Innovation often means recombining the known and building on past accomplishments. Just like trial & error. It is therefore always worth taking a look at the small steps. Especially if you know that in areas such as neuroscience, we are currently researching fundamental building blocks that will lay the foundation for certain breakthroughs.
Here are three fascinating peeks into the world of neuroscience and neurotechnologies, including what the future holds for us.
Building block 1: Brain-Computer Interfaces
Back in May, we reported that Synchron’s Brain-Computer Interface (BCI) started clinical trials in the U.S. In July, they got approval to test BCIs in humans. Companies like Neurolink also made progress this year.
BCIs will allow patients to wirelessly control external devices by thinking about moving their limbs, which can help with activities ranging from texting and emailing, to online shopping and accessing telemedicine.
It is true that there is still a long way to go before physically-disabled people can use BCIs for activities of daily living and therapeutic purposes. But it is amazing what researchers have already achieved in small steps.
Building block 2: Lab-grown brain cells
A research team from Australia has succeeded in growing brain cells in the laboratory that are capable of playing the computer game "Pong" within a short time. They recently published their results in the journal Neuron.

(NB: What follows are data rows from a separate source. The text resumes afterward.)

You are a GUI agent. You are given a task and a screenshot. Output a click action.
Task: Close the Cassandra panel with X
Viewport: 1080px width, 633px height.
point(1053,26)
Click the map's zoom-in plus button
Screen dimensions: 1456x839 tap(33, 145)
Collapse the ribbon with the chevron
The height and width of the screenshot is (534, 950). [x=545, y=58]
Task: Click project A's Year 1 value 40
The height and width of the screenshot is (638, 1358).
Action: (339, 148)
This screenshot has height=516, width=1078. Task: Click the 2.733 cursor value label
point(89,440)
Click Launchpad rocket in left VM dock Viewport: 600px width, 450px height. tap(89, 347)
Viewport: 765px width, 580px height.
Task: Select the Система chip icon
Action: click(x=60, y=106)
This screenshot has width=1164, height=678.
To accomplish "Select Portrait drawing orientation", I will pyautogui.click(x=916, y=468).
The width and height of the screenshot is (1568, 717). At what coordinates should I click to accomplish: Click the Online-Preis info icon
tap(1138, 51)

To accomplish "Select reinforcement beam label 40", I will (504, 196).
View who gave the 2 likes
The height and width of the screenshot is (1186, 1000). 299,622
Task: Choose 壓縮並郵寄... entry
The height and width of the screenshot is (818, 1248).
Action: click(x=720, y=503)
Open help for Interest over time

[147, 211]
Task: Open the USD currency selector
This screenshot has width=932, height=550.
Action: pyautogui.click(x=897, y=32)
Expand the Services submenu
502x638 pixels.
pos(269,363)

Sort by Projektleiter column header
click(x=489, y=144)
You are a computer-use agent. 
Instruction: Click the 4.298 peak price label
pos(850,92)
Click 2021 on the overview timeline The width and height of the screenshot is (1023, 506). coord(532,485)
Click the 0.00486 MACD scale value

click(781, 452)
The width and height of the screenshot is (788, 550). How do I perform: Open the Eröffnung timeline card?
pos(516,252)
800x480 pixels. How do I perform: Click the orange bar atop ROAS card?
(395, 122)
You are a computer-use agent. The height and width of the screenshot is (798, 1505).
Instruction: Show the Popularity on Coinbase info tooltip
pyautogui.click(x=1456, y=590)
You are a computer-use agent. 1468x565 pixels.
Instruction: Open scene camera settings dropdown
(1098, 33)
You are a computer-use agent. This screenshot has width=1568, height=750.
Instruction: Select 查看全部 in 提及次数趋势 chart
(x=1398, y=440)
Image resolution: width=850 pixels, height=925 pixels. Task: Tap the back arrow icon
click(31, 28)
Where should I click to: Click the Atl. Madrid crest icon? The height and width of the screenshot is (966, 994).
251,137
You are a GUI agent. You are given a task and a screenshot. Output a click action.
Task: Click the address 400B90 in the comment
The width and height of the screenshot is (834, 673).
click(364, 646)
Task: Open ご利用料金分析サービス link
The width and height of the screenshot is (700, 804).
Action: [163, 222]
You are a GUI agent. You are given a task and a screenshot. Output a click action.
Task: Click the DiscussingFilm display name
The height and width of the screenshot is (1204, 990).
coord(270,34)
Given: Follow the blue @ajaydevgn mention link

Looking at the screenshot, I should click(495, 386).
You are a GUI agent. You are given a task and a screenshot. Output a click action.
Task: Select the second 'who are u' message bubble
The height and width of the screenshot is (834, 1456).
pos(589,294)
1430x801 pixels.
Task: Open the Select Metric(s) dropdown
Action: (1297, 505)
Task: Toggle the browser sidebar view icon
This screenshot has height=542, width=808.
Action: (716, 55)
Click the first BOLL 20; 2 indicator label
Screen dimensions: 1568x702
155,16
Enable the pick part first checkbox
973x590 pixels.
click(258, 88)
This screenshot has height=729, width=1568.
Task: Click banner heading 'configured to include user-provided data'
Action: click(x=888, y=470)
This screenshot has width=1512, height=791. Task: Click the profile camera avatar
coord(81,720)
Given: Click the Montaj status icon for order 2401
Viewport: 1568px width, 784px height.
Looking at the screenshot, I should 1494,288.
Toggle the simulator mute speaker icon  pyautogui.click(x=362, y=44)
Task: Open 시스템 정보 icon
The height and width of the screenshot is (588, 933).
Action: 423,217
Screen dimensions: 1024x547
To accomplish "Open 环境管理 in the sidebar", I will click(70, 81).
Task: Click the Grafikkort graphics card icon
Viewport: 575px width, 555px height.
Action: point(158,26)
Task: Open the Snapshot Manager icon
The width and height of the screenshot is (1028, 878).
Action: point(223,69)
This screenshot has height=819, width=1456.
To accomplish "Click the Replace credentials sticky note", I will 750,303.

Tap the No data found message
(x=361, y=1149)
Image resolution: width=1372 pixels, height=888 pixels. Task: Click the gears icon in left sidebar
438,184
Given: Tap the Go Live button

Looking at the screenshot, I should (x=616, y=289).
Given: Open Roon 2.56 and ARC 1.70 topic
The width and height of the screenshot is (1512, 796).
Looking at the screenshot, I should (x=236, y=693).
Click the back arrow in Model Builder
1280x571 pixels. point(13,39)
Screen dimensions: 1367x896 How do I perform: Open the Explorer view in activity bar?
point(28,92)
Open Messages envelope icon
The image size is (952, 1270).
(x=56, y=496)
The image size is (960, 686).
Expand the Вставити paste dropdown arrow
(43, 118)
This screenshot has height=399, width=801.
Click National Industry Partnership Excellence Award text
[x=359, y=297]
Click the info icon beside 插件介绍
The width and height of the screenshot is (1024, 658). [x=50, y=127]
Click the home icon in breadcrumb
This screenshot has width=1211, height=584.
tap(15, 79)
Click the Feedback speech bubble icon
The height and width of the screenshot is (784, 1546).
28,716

The research team had combined human brain cells from stem cells and brain cells from mouse embryonic brains, growing a total of 800,000 neurons. The so-called "mini-brains" were able to understand the game principle of the classic computer game within a few minutes.
For those who would like to take a look, here’s a video.
Building block 3: Ultrafast ultrasounds
A promising new neuroscience technology comes from France. It’s called Ultrafast Ultrasound Imaging, and it can be used to analyze brain activity in much greater detail. Another necessary building block on the way to the broad medical application of neurotechnology.
Researchers at the Physics for Medicine Paris Lab have specialized in developing this technology. Ultrafast Ultrasound Imaging is exponentially faster, more powerful, and spatially more sensitive than standard ultrasound technology: it can produce many thousands of detailed, high-resolution images per second. This allows technicians to create much finer images of the brain. Researchers can even use it to track blood flows deep into the brain. A promising new building block.
The sum of its parts
Each of the above building blocks is not a medical advancement in itself. But together, they represent massive advances in the treatment of neurological disorders.
Nearly one-sixth of the world’s population suffers from neurological disorders, including Alzheimer’s and Parkinson’s disease, strokes, multiple sclerosis, and epilepsy, as well as migraines, brain injuries, and neuroinfections, with some 6.8 million dying of the maladies each year, according to the United Nations.